Neukirchen-Vluyn Gedenken an das Los der Zwangsarbeiter

Neukirchen-Vluyn · Rund 1500 Männer und Frauen aus Osteuropa wurden von 1939 bis 1945 nach Neukirchen-Vluyn verschleppt. Hier schufteten und hungerten sie, oft eingepfercht in Lager. Vier Gedenktafeln sollen nun ihr an ihre Leiden erinnern.

 Bürgermeister Lenßen mit der Familie Gordijko aus der Ukraine. Der Vater von Mykola Gordijko war Zwangsarbeiter in Neukirchen-Vluyn gewesen. Das Foto entstand bei einem Besuch im Jahr 2010. Dazu gehörte auch der Eintrag ins Gästebuch der Stadt.

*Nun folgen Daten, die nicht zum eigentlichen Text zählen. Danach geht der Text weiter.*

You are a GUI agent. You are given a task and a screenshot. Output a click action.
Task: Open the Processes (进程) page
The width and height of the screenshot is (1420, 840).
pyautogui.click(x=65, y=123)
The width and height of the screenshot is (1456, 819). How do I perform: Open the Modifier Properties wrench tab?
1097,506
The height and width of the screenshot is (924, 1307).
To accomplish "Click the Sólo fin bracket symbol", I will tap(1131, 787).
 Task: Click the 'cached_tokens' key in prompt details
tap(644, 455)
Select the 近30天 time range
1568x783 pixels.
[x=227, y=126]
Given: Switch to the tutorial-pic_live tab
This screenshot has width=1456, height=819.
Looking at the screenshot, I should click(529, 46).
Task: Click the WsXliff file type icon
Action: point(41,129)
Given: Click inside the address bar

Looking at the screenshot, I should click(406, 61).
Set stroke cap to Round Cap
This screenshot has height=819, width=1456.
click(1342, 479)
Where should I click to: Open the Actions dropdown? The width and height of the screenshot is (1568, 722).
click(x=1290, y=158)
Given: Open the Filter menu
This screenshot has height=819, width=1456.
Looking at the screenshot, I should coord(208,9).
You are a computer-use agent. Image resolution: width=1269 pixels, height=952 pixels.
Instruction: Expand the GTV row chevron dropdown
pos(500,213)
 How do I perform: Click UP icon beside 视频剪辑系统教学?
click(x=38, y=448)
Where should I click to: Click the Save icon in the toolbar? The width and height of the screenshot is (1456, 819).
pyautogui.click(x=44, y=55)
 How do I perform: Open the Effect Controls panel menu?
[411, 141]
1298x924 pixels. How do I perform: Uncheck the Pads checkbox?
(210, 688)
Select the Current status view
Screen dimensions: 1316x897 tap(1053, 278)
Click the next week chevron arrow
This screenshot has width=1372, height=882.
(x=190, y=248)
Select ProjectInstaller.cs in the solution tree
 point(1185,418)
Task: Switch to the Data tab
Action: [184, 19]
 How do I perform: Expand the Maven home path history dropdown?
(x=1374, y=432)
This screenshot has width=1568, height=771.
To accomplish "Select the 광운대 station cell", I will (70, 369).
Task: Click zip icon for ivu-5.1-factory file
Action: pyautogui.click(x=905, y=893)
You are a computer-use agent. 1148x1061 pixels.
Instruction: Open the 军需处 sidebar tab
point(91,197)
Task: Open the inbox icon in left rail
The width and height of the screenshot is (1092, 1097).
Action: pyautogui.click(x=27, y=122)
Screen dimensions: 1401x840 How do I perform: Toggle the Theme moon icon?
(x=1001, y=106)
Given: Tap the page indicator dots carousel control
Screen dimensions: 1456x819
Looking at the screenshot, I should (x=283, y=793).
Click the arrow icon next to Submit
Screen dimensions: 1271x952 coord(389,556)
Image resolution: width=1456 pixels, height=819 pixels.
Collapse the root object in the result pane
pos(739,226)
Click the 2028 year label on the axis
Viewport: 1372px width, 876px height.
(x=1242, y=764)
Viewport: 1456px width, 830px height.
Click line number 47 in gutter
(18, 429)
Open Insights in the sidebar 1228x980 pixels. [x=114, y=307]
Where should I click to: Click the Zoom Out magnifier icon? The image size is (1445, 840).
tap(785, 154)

Bürgermeister Lenßen mit der Familie Gordijko aus der Ukraine. Der Vater von Mykola Gordijko war Zwangsarbeiter in Neukirchen-Vluyn gewesen. Das Foto entstand bei einem Besuch im Jahr 2010. Dazu gehörte auch der Eintrag ins Gästebuch der Stadt.

Foto: Klaus Dieker

Sie wurden aus Russland, aus der Ukraine, aus Polen verschleppt, oft noch als Jugendliche. In den Jahren 1939 bis 1945 mussten auch in Neukirchen- Vluyn rund 1500 Menschen Zwangsarbeit leisten, oft erniedrigt, schlecht untergebracht und ernährt. Nun soll an sie und ihr Leiden erinnert werden. Der Hauptausschuss des Neukirchen-Vluyner Rates beschäftigt sich in seiner nächsten Sitzung mit dem Aufstellen von vier Gedenktafeln.

"Der Gedanke stammt aus dem Beirat des Museumsvereins", sagt Bürgermeister Harald Lenßen. "So soll die Erinnerung wachgehalten werden. Eine Arbeitsgruppe aus Vertretern des Vereins und der Stadt haben sich für vier Standorte entschieden. Sie sollen das Thema Zwangsarbeiter "für einen gesonderten Stadtrundgang thematisch in sich abgeschlossen vollständig" darstellen, heißt es in der Vorlage der Verwaltung.

Die Tafeln sollen nicht an Gebäuden angebracht, sondern jeweils auf einen Edelstahl-Fuß montiert werden. Die erste Tafel ist vorgesehen für den Standort Niederberg, südlich der Niederrheinallee. Die Mehrheit der Zwangsarbeiter vor Ort wurde damals im Steinkohlebergbau eingesetzt. Die übrigen 350 wurden landwirtschaftlichen und gewerblichen Betrieben zugeteilt. Die zweite Tafel soll an der Holtmannstraße stehen. Dort waren von 1941 bis 1945 bis zu 600 sowjetische Gefangene in einem Lager untergebracht, mit Stacheldraht umzäunt, von der Wehrmacht bewacht. Die dritte Tafel an der Ernst-Moritz-Arndt-Straße/Ecke Siebertstraße bezeichnet den Ort, wo 1943 ein "Ostarbeiterlager" errichtet wurde. Dort waren 144 Ukrainer unter unmenschlichen Bedingungen eingepfercht.

Die vierte Tafel schließlich wird auf dem Friedhof Neukirchen stehen. Dort befinden sich die Gräber von 37 Zwangsarbeitern, Frauen und Männern, die in Neukirchen-Vluyn starben: 22 von ihnen hatten auf Niederberg gearbeitet, 15 in der Landwirtschaft, darunter vier Frauen und Mädchen. Diese Zwangsarbeiter waren in drei Lagern untergebracht: Dorfschule Neukirchen, Dimmershof Vluyn bei Schloss Bloemersheim, Nieper Schule. Für zwanzig Frauen aus der Ukraine wurde ein "Ostarbeiterinnenlager" am Möllenbruckshof eingerichtet. Viele Zwangsarbeiter lebten aber auf den Höfen, wo sie arbeiteten.

In den vergangenen Jahren haben ehemalige Zwangsarbeiter oder ihre Nachfahren den Niederrhein besucht, um Spuren der Vergangenheit zu suchen. Der Verein "Erinnern für die Zukunft" hat in vielen Fällen die Kontakte hergestellt. Schmerzlich und hoffnungsvoll zugleich seien diese Besuche gewesen, sagt Harald Lenßen im Rückblick.